(Some records)

****************

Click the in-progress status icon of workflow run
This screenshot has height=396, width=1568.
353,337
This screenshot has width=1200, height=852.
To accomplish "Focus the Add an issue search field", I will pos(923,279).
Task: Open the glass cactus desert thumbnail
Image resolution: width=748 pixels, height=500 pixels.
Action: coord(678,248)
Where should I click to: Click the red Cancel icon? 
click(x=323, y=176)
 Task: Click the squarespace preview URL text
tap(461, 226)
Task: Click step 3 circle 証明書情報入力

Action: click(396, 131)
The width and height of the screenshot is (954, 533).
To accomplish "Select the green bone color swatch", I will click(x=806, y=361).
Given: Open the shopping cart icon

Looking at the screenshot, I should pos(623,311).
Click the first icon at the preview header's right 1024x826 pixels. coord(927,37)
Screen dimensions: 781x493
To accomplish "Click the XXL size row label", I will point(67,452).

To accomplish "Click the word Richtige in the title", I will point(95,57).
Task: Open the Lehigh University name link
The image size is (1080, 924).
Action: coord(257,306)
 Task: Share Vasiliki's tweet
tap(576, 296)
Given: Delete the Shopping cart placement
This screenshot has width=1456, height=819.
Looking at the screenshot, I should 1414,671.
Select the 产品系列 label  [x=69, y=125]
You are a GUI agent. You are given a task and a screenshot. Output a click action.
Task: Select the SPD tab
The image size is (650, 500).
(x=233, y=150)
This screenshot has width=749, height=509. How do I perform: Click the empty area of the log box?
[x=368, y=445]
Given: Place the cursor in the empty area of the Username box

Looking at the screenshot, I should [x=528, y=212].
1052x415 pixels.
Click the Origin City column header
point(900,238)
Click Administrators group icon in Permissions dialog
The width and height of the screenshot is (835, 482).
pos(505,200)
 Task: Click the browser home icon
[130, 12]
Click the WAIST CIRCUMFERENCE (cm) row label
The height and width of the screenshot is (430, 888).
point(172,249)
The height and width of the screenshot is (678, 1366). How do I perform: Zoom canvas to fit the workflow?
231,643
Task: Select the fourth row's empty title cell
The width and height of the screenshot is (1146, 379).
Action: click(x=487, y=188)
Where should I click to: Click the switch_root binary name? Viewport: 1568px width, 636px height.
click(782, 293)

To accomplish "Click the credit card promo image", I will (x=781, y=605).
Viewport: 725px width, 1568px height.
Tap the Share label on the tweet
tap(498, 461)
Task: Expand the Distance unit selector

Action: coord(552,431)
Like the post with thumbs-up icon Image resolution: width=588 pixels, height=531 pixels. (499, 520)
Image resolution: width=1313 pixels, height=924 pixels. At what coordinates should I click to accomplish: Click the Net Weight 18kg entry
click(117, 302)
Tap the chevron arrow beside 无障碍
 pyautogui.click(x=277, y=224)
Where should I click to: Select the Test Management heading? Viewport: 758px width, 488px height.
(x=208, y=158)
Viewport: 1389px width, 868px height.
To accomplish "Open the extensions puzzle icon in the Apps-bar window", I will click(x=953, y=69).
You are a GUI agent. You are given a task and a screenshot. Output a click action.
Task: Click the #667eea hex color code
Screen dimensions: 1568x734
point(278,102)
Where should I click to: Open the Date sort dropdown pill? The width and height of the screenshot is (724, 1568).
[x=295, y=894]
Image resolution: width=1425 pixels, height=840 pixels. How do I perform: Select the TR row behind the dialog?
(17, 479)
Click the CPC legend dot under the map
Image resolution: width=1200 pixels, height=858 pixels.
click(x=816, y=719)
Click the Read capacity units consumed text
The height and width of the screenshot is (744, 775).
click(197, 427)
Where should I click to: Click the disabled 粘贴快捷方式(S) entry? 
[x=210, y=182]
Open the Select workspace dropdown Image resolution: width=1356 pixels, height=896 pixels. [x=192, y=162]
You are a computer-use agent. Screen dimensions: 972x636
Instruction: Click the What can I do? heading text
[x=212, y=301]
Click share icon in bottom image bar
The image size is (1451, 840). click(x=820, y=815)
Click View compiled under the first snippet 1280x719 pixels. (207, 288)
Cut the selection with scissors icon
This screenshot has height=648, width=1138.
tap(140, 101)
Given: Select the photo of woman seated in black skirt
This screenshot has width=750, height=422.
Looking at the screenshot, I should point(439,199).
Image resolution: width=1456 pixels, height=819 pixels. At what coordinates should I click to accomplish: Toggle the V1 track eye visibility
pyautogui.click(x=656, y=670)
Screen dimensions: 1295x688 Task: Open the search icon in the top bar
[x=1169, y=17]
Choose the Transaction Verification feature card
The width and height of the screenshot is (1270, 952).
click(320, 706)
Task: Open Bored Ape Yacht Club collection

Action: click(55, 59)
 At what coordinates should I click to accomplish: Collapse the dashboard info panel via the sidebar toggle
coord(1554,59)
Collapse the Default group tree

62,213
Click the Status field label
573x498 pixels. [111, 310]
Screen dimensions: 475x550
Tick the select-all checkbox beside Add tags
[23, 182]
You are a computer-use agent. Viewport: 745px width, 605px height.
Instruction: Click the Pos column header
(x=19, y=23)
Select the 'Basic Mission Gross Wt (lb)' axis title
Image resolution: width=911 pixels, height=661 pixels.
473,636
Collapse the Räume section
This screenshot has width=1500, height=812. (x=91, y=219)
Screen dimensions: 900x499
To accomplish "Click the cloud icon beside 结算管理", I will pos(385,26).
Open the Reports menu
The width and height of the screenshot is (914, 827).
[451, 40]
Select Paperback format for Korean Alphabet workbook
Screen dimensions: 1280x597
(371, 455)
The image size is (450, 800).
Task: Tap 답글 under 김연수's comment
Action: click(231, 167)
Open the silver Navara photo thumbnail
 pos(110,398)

****************

→ What is being asked: Render the part of the rows above that opens with the line containing "Task: Open the Lehigh University name link" and closes with the line containing "Select the 产品系列", both included, as a JSON list of strings with one string per line and blank lines omitted.

→ Response:
[
  "Task: Open the Lehigh University name link",
  "The image size is (1080, 924).",
  "Action: coord(257,306)",
  " Task: Share Vasiliki's tweet",
  "tap(576, 296)",
  "Given: Delete the Shopping cart placement",
  "This screenshot has width=1456, height=819.",
  "Looking at the screenshot, I should 1414,671.",
  "Select the 产品系列 label  [x=69, y=125]"
]